The landlord, John Fountaine, testified that only the day before the killing Jake Manship had knocked on his door and when he answered blurted out that he was giving notice of leaving the house.

“He then told me that the same morning he had caught his wife in bed with the lodger but the lodger had got out through the window.”

“At the time I fully believed Manship’s statement but after the murder had been committed I discovered this information could not possibly have been true. As far as I know the murderer lived on quite good terms with his wife.”

Fountaine recalled how he had heard a gunshot at seven o’clock on the fatal Saturday morning and had at once dashed next door to find the blood-saturated Manship.

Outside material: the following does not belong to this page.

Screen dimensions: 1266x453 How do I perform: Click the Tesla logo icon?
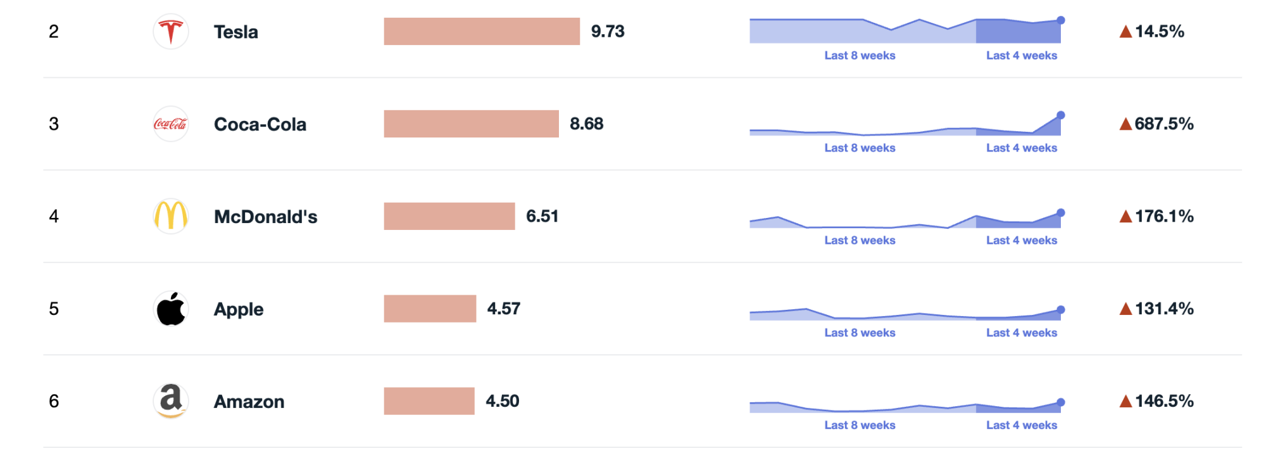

“Manship put out his hand and said: “Goodbye, Mr Fountaine” but I told Manship that I hoped it was not goodbye. He replied that he feared it was so.”

The coroner’s jury returned a verdict of suicide following homicide.

Suprising to modern readers may be the fact that the body of the murdered woman was laid out at the very place of the murder and her body was not removed until the day of the funeral. Had Manship have succeeded in killing himself immediately his body would have remained in close proximity to that of his wife. Manship died in hospital but even here there was a grisly detail. So frightened were the police that the dying man would tear open his wound with his own hands that the gash was crudely closed with a handkerchief.

Mrs Manship’s funeral is not directly the concern of this book but that of her husband is. On the very same day Mrs Manship was buried in the Baptist Chapel at Castell-y-Bwch in the parish of Henllys her husband was interred at St Woolos.

The grave is unmarked but it is known his body lies near to those of other members of his family, not very far at all from the very first interment.